Hetzkampagne im Netz gegen die Ukraine
Nach der Bekanntgabe der Information über die Sabotage brach in den sozialen Netzwerken eine Hetzkampagne gegen die Ukraine los. Vize-Parlamentschef Piotr Zgorzelski sieht auch diese als ein Werk Russlands. "Das ist ein perfides Spiel russischer Geheimdienste, die diese Kampagnen steuern", sagte Zgorzelski dem Fernsehsender TVN.
Auch Tusk warnte vor russischer Desinformation. Der russischen Führung gehe es nicht nur um die unmittelbaren Auswirkungen solcher Aktionen, sondern auch um die sozialen und politischen Folgen. "Das heißt: Desorganisation, Chaos, Panik, Spekulationen, Unsicherheit."
Die Anwerbung von Ukrainern zur Ausführung von Sabotageakten habe außerdem das Ziel, eine anti-ukrainische Stimmung in Polen zu schüren. Umfragen zeigen, dass die Akzeptanz in Polen für die Unterstützung der Ukraine seit einiger Zeit sinkt.
Sikorski kündigte an, die Auslieferung der Tatverdächtigen aus Belarus zu ersuchen, obwohl die Erfolgschancen gering seien. Gleichzeitig versicherte er, dass Polen nicht plane, die diplomatischen Beziehungen zu Russland abzubrechen. Allerdings sollten sich russische Diplomaten bei Reisen außerhalb des Gebietes um Warschau die Genehmigung polnischer Regierungsstellen einholen. Zudem werde er den Verbündeten Polens raten, den russischen Diplomaten freie Reisen durch den Schengen-Raum zu untersagen.

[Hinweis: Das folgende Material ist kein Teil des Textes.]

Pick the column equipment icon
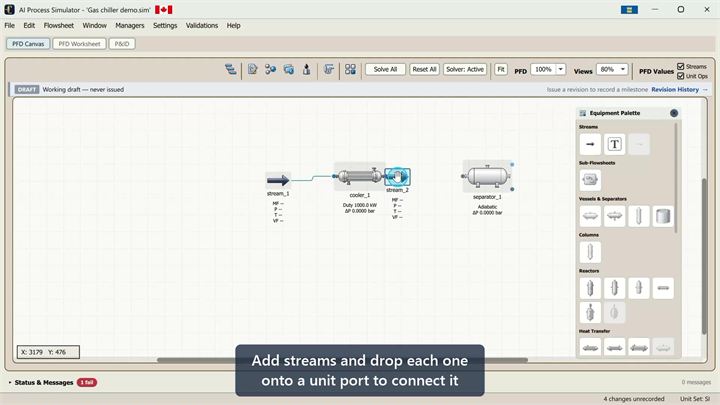tap(590, 252)
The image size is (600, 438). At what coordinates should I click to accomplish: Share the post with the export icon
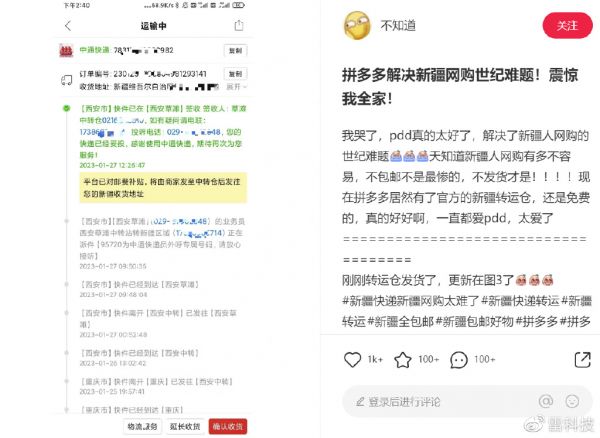(582, 360)
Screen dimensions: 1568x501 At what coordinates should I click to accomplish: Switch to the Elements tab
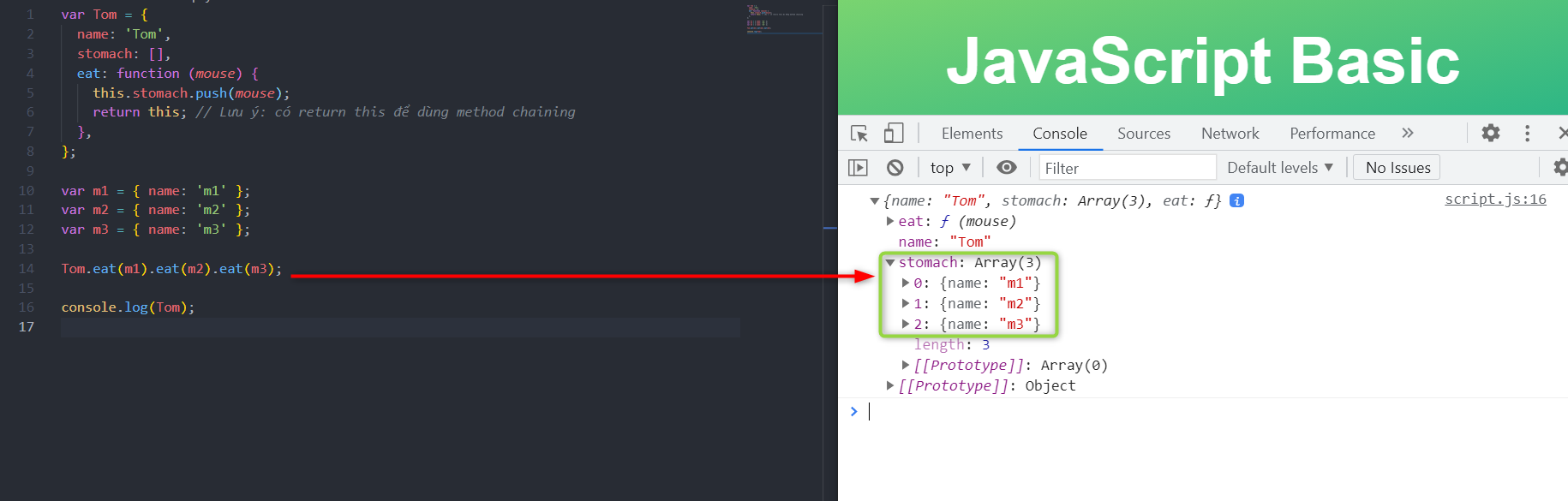point(972,134)
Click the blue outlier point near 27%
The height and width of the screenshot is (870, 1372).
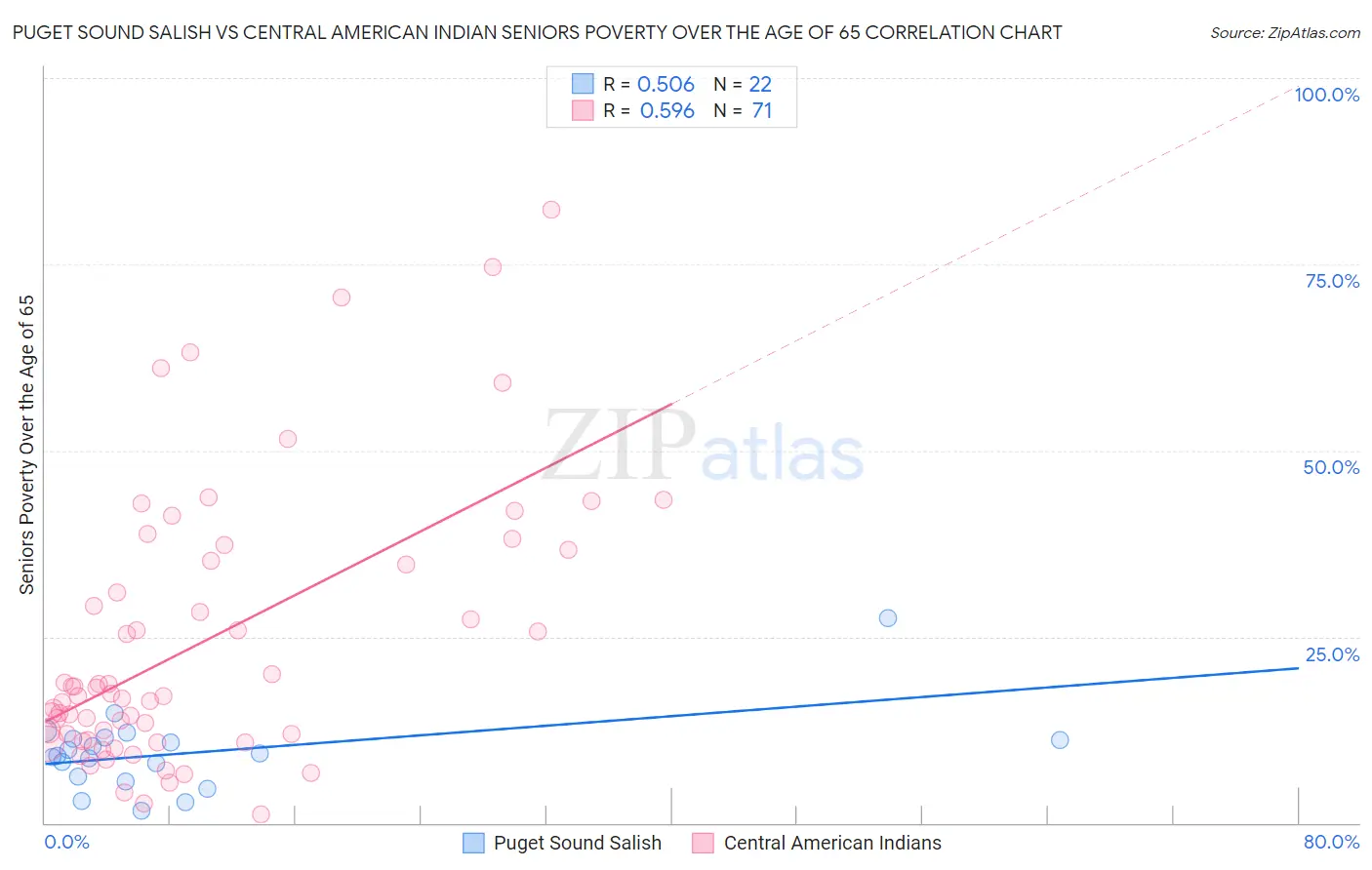coord(888,618)
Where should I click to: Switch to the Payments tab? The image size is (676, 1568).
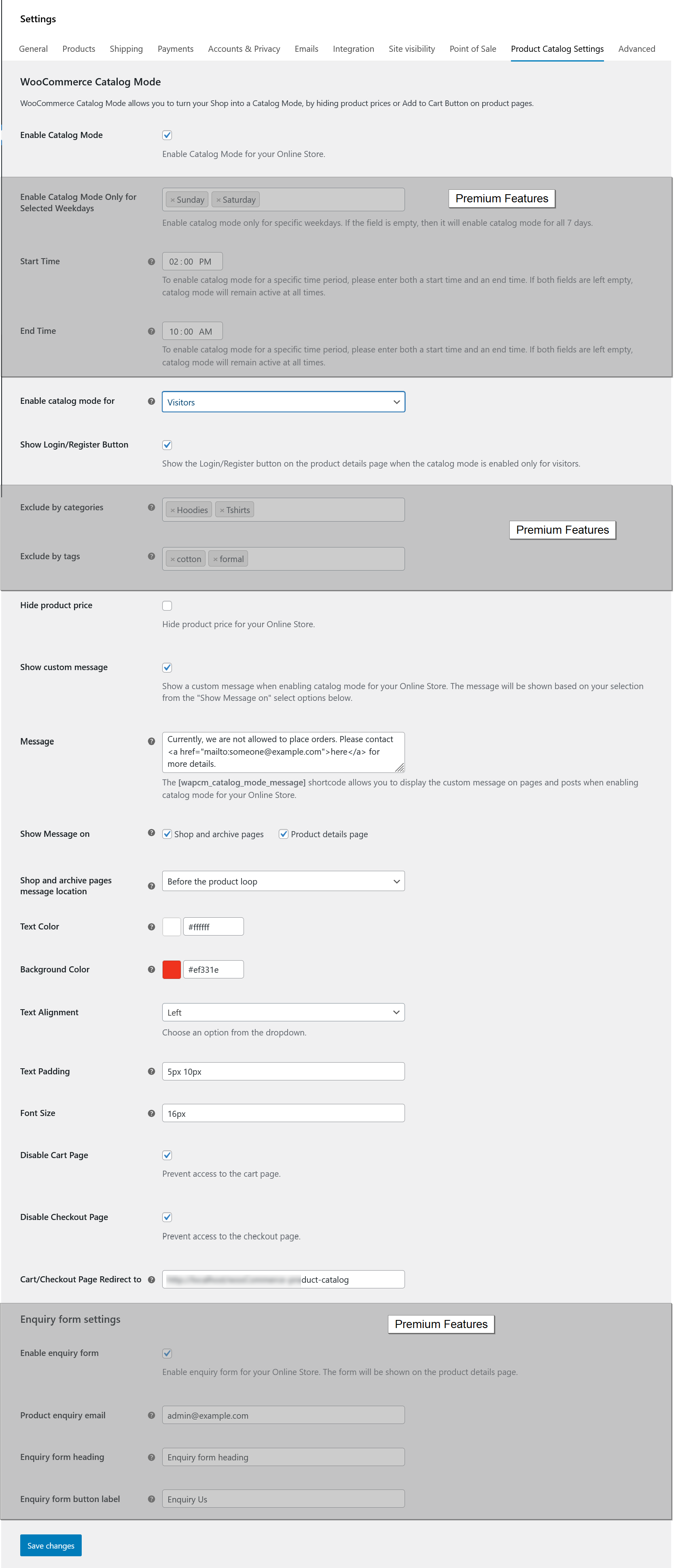click(175, 49)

Der Kreml wies indes alle Anschuldigungen zurück. "Russland wird für alle Erscheinungsformen des hybriden und direkten Krieges verantwortlich gemacht", sagte Kremlsprecher Dmitri Peskow im russischen Staatsfernsehen. Es wäre daher seltsam gewesen, wenn Russland diesmal nicht beschuldigt worden wäre. Bei den Anschuldigungen gegen Russland sei Polen immer vorn mit dabei. "In dieser Hinsicht blüht die Russophobie dort in voller Pracht", so Peskow.